Drew Daniel: But Autechre isn’t a power fantasy, it’s a cerebral exercise in formalism.
Martin Schmidt: Sure, yeah. But the darkness! And they do interviews now and are very personable, super smart, sweet guys, but for many years, they didn’t do interviews.
Drew Daniel: Yeah. It works for some people. It’s just not our style. Part of it is that, to me at least, the music is not exhausted by the recipe of how it was created. I think that’s one of the mistakes about our work is that people think, “Oh, that’s the washing machine album, so it’s about the fact that it’s made out of a washing machine.” Yeah, that’s where it starts, but that doesn’t determine how it could make you feel or what it could be used for, or where it could take you when you receive it.

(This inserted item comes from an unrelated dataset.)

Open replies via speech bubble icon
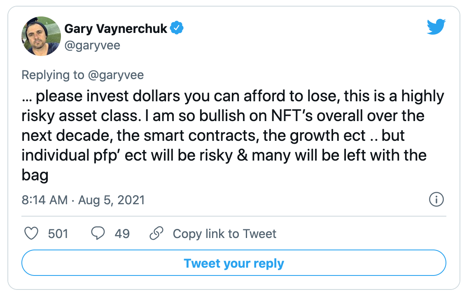Image resolution: width=476 pixels, height=294 pixels. pyautogui.click(x=98, y=233)
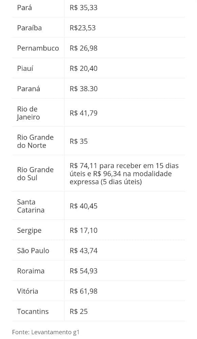Select the Santa Catarina row label
Screen dimensions: 197x339
click(31, 206)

Martin Schmidt: I mean, I had that stupid washing machine idea literally because it was so stupid, maybe we could talk about music. We spent a year and half talking about washing machines, which was fine, and fun, and silly.
Drew Daniel: In this case, It’s another solution to the problem of how to avoid the trap of self-expression. If it’s 99 people, it’s not about my issues, or Martin’s issues. It’s not impersonal, because it’s filled with personality, but it’s another solution, which is like too many personalities. There’s just too many people talking, and there’s even a moment where one of the computerized voices say, “Every time I try to speak, you say something stupid,” and it’s interrupted by another voice. I think that’s more like the way we love now. It’s overload.
Martin Schmidt: But I certainly understand and empathize with people who want the opposite of that. Every time we make a record, I say to Drew at some point, “Maybe we should not do interviews.”
Drew Daniel: Yeah, or just not tell anyone what something is made of.
Martin Schmidt: Maybe we should make another record and shut up.